WHAT YOU HAVE TO DO | Quote the entire passage on classification and regression word for word.

*** Opening EXTRACT ***

# Classification Recap and Linear Models
## Classification vs Regression
The goal of supervised learning is to make predictions using data. Supervised learning can be broken down into classification and regression problems.
### Regression
Regression involves predicting **continuous numerical values**, such as forecasting house prices or temperature. The problem of predicting house prices has no discrete solution space, which makes it a regression problem.
*A regression problem: predicting house prices from input features.*
### Classification
Classification is the task of predicting **discrete labels or categories**. The outcomes are distinct classes, such as classifying emails as spam or not spam.
Classification models learn from labeled data to find patterns that help predict class labels for unseen examples. Common real-world tasks include email spam detection, medical diagnosis, and sentiment analysis.
*A classification problem that seeks to answer "Is the message spam or not?" by classifying data into SPAM (+1) and NOT SPAM (-1).*
### Types of Classification
- **Binary Classification**: Predicting one of two classes (e.g., pass/fail, spam/ham, sick/healthy).

*** Closing EXTRACT ***
*** Opening INFORMATION PROVIDED ***

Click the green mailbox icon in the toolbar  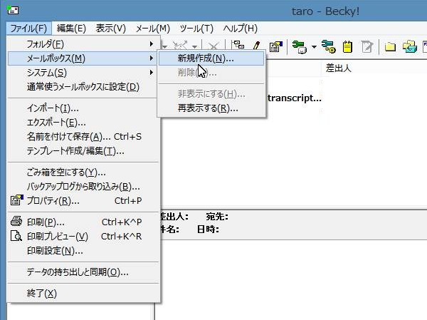click(x=300, y=47)
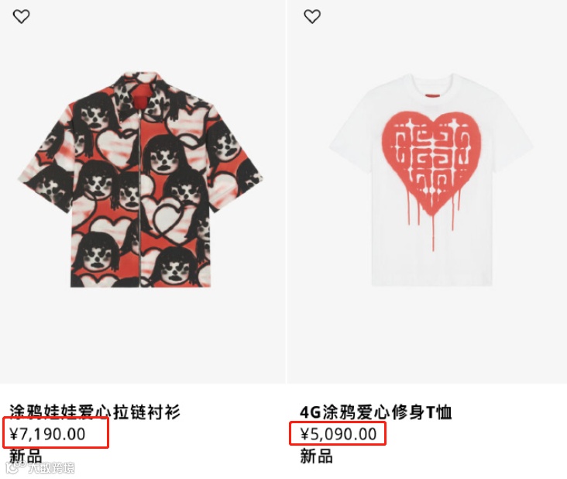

*** Closing INFORMATION PROVIDED ***

ANSWER SECTION |
# Classification Recap and Linear Models
## Classification vs Regression
The goal of supervised learning is to make predictions using data. Supervised learning can be broken down into classification and regression problems.
### Regression
Regression involves predicting **continuous numerical values**, such as forecasting house prices or temperature. The problem of predicting house prices has no discrete solution space, which makes it a regression problem.
*A regression problem: predicting house prices from input features.*
### Classification
Classification is the task of predicting **discrete labels or categories**. The outcomes are distinct classes, such as classifying emails as spam or not spam.
Classification models learn from labeled data to find patterns that help predict class labels for unseen examples. Common real-world tasks include email spam detection, medical diagnosis, and sentiment analysis.
*A classification problem that seeks to answer "Is the message spam or not?" by classifying data into SPAM (+1) and NOT SPAM (-1).*
### Types of Classification
- **Binary Classification**: Predicting one of two classes (e.g., pass/fail, spam/ham, sick/healthy).